Now I'll click OK in order to accept that change. Let's create a copy of this stroke by clicking on the Page icon at the bottom of the panel. Click on Transform in order to bring up the Transform effect dialog box. Change the Vertical Move value to -45. Turn on the Preview checkbox. Now we have a new one that appears at the top. I want it to extend to the back of those wheels, so I'll change the Horizontal Scale value to 92% in order to create this effect here. All right! Now I want to create a stroke inside both of these strokes, so I'll grab both of them by clicking on one, Shift+Clicking on the other, press the Alt key or the Option key on the Mac, and drag those guys up to here and drop them. And then go ahead and change the first one to 2 points and change its Color to Medium Rail, and then do the exact same thing for the other one.

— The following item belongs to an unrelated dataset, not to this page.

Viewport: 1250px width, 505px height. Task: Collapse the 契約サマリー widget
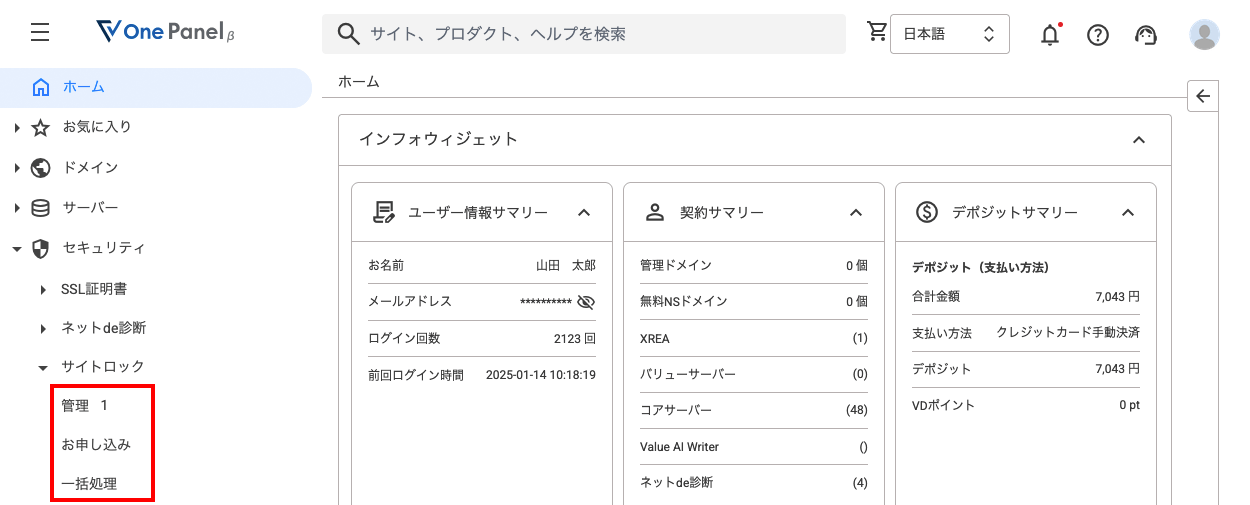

So change its line weight to 2 points and change its Color to Medium Rail as well, and you'll end up getting this stroke- within-a-stroke along both of the levers. Now, I want the black stroke to come out around the gray stroke, wrapped all the way around. So I'm going to go ahead and switch back to those black strokes. I'm going to click on the word Stroke for the top black stroke and turn on Projecting Cap, and then of course it's just a matter of doing the exact same thing again for the bottom stroke. So I'll click on the word Stroke for the rear black stroke and I'll select Projecting Cap and we end up with these effects here. All right! Now we need to create those boxes that actually power the levers and we're going to do that up here at the top of the stack.
So click on the very topmost stroke and make a copy of it by clicking on the Page icon at the bottom of the panel. Notice if you twirl this guy open, he is the only stroke that doesn't have Transform assigned to him, because that's the main body of the train. I am going to change the color of this stroke to Black Grad, like so, and then I'll change the line weight to 16 points, and I'll press Ctrl+E or Cmd+E on the Mac to bring up the Transform effect dialog box. I'll change the Horizontal Scale value to 13%. I'll dial in the Horizontal Move value of 12, and a Vertical Move value of 40.

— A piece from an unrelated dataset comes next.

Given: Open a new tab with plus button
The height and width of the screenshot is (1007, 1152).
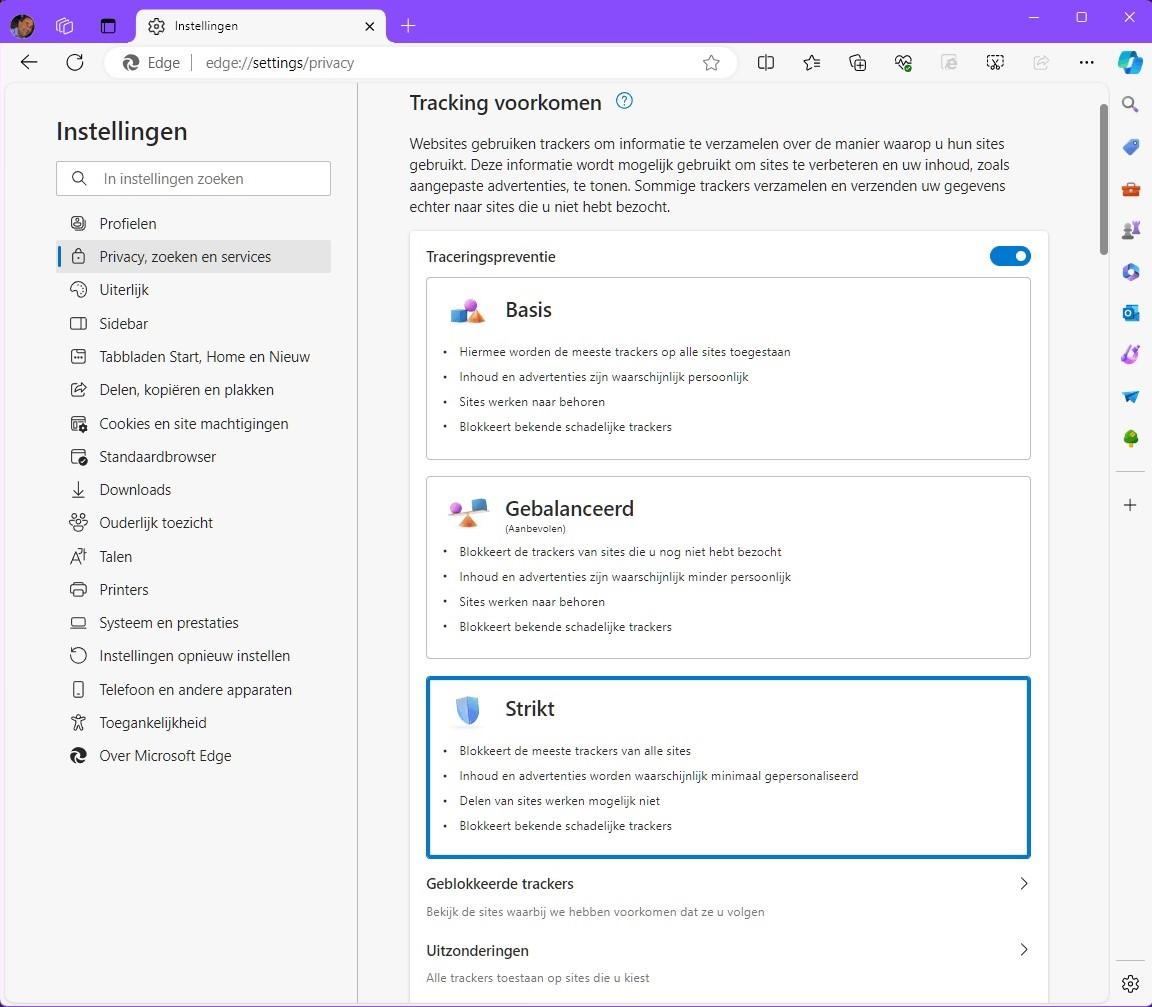Looking at the screenshot, I should [x=408, y=26].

Go ahead and select the right point inside the reference point matrix and turn on the Preview checkbox and you end up with this effect here. So in other words, the lever is going in and out of this box right there. Now click OK and we'll create a copy of this guy, because we need one on the other side. So go ahead and select that stroke. Click on the little Page icon at the bottom of the panel. Click on the word Transform, and the only change we need to made for this guy is to switch the Vertical value to negative. Go ahead and turn on the Preview checkbox and you end up with a power box on the other side.
Then go ahead and click OK in order to accept that change, and we end up with this version of the train here. So that's one way, anyway, to employ overlapping gradient strokes inside Illustrator. In the next movie we'll build up the smokestack and the other circular elements on top of the train.